Dyes and colorings used for food might be fine for nylon, but they have not been tested, and would certainly be messy. There are options.

First, though, consider that the UIAA safety commission advised against homemade rope markings after ropes marked with felt-tipped pens held only half as many falls.

Yikes, but in the real world the UIAA warning isn’t especially relevant since to replicate their results you would have to repeatedly fall exactly with that middle marking over an edge or carabiner, and take the savage factor-two fall used in the tests. Then consider that tensile tests on ropes marked with a Sharpie, done by Kolin Powick and crew at Black Diamond, showed that marked ropes still broke at the knot, proving, again, that your tie-in knot is your rope’s weakest point, emphasizing the importance of keeping the ends of your rope in good condition.

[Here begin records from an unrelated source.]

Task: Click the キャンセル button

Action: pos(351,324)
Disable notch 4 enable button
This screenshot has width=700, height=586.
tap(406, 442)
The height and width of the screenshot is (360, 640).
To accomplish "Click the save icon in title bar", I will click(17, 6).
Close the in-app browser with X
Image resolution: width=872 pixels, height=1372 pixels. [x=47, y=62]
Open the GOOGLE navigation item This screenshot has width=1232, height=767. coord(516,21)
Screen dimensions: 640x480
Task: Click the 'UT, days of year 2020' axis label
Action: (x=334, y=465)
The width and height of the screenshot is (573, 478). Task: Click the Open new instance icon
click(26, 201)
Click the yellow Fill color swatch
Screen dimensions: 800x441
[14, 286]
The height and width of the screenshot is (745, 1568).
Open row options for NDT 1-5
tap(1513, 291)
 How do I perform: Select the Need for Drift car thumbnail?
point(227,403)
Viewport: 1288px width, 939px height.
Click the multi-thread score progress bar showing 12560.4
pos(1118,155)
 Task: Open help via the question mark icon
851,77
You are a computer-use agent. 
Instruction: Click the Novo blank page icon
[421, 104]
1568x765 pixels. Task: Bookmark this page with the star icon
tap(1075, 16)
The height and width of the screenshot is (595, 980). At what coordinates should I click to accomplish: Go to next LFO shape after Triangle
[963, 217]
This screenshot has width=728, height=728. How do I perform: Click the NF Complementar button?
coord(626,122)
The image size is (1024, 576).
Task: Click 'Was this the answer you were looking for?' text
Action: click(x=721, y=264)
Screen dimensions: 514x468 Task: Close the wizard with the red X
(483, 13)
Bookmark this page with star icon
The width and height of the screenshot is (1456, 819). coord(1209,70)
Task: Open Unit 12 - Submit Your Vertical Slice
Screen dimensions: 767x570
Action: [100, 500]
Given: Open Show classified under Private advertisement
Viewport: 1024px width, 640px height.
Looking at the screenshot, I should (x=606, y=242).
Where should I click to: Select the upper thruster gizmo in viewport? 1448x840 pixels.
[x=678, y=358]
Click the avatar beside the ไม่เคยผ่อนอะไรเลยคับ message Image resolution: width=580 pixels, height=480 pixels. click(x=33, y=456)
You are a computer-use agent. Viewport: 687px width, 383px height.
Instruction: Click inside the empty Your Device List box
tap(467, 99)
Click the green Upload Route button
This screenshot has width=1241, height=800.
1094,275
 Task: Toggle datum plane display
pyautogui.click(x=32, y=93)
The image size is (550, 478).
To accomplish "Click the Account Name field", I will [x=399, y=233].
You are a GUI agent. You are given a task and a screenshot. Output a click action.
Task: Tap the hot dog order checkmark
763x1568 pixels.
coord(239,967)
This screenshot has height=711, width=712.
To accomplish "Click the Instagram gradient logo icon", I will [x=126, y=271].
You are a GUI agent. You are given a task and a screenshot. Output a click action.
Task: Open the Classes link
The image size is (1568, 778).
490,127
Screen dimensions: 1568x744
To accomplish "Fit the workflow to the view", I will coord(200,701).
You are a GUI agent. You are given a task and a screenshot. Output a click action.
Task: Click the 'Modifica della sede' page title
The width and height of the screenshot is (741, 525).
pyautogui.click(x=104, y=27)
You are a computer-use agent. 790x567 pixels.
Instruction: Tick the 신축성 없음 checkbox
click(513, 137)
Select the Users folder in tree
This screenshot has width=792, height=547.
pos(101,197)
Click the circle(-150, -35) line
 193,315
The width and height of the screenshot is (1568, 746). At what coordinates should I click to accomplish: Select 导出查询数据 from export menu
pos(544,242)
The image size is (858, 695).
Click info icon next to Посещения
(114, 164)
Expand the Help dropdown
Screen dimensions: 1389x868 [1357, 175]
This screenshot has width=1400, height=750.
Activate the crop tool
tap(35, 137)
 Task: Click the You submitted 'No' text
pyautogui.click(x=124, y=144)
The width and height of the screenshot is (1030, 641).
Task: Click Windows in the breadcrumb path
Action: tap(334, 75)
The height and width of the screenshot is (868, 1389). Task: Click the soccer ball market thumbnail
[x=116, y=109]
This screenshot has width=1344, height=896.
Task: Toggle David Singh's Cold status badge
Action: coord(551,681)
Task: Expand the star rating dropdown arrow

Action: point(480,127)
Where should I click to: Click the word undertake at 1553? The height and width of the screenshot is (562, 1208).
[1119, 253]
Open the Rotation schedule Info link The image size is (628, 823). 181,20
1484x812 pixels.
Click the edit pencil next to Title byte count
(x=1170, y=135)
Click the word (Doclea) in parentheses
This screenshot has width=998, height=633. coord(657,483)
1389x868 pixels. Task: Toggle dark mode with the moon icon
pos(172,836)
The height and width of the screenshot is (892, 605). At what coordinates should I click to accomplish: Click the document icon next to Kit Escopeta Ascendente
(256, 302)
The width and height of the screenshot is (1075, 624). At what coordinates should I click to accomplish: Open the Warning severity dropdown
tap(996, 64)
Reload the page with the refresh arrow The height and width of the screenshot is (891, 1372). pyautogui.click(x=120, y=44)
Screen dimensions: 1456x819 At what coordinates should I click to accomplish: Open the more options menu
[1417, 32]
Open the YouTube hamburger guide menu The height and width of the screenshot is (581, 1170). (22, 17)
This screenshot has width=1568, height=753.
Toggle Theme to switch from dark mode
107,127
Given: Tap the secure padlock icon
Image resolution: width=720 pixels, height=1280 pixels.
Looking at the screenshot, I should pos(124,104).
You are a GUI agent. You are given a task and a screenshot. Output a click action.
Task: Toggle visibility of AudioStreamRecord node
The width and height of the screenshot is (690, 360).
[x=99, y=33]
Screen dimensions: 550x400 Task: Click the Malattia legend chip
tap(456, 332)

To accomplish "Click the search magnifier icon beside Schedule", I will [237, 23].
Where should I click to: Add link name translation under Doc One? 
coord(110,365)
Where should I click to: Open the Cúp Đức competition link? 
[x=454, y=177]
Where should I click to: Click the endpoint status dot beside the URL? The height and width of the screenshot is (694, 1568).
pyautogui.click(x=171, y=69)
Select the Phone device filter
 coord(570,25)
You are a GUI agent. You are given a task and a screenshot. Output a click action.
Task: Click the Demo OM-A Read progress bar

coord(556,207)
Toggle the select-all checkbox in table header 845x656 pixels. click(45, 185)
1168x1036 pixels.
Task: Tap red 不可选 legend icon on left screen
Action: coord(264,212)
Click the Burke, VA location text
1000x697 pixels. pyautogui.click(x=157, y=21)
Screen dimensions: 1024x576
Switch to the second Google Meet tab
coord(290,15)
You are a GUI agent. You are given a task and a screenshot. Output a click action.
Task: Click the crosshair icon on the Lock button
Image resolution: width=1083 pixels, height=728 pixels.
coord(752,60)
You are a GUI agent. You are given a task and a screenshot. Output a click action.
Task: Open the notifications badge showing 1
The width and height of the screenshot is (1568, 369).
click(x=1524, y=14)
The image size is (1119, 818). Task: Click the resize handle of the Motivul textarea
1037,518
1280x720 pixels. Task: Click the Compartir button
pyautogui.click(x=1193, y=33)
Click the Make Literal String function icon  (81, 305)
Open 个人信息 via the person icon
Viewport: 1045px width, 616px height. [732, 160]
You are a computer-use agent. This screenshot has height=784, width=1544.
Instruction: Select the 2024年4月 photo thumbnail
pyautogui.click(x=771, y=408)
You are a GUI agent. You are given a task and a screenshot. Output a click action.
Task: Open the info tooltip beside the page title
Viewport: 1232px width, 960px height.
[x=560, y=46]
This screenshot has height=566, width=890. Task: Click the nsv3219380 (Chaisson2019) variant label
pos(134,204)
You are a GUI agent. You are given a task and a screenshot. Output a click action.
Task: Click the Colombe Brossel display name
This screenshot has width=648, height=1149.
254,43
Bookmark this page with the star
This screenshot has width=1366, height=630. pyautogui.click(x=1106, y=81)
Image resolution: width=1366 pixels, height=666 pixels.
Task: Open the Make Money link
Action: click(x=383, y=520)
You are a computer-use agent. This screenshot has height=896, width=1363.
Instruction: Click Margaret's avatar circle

As you can see, contradictions abound in the world of marking ropes. Fortunately, as usual, Gear Guy can settle this once and for all: Instead of using some suspect food dye or a pen that may or may not cause your rope to break, buy and use the Beal Rope Marker. This $10 bottle of elixir, available from REI, has, according to REI, been tested and proven safe on Beal, Blue Water, Edelweiss, Lanex, Maxim, PMI and Roca ropes.

Oops, wait a minute. Tests conducted by Mammut, using the Beal Rope Marker on their ropes, showed a decrease in strength by 50 percent for their non-dry ropes and a decrease of 17 percent for their dry ropes. What a cluster! My recommendation is not to mark your rope with anything. Instead, flake the rope from the ends and arrive at the middle, and always knot the free ends to prevent rappelling or being lowered off them. Next!

 

This article appeared in Rock and Ice issue 199 (January 2012).